When I was interviewed for the IBD Round Table, I made the comparison between having Crohn’s Disease and living as a ghost. It didn’t dawn on me just how accurate that description was until I began to think more about it.
My experience with Crohn’s Disease (before my ostomy) has been extremely negative, not only because of the physical and mental suffering it’s caused, but how it affected my family life. For my family, my being sick was like being dead – and I’m not trying to sound dramatic either. For most of my disease, I couldn’t take part in birthdays, weddings, funerals, trips to the park, the mall, the backyard, let alone be present for dinners or playtime.

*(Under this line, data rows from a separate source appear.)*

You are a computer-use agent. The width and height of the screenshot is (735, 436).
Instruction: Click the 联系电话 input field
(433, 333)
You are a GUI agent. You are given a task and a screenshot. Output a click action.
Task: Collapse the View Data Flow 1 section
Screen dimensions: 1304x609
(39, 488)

I was a ghost. For my kids, the idea of “daddy” was there, but daddy wasn’t – not to cuddle or laugh with, not to watch movies or go strawberry picking with. I wasn’t living in a house, I was merely trapped in one, and my haunting meant that I’d see less of my family and more of the inside of an empty room. I wasn’t around for them, and it hurts to recall all the lost YEARS I spent being too ill to be a good father or husband.

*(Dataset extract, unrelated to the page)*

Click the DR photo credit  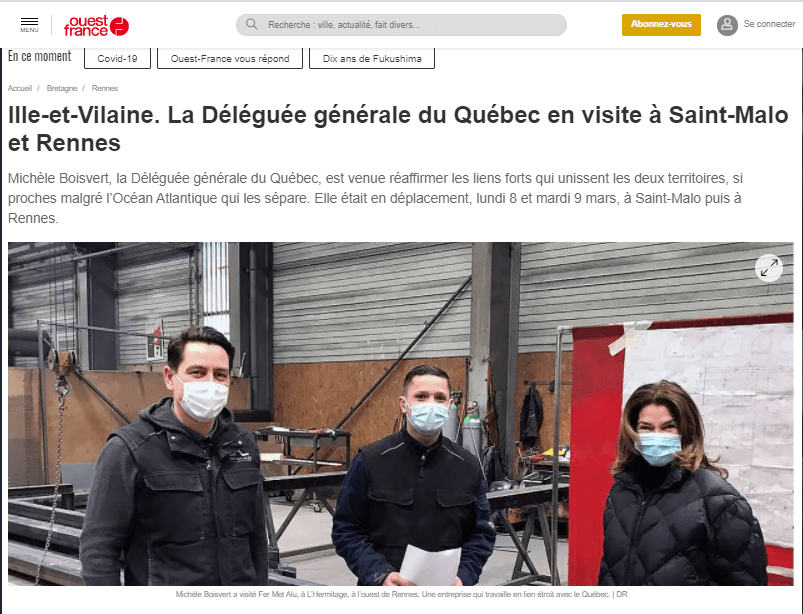pos(622,595)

Being a parent is tough, let alone being one with a chronic illness, so if you have kids (of any age), please let them know that not being able to do the things they love doing with you is not their fault. I didn’t do this enough, and I regret missing those opportunities to let my kids know that our circumstance was not their fault.
If you are living as a ghost, or find yourself becoming one, let those around you know that you’re struggling. Isolation is not required when we are hurting, nor is it an ideal way to battle this terrible disease, so their mere understanding can go a long way.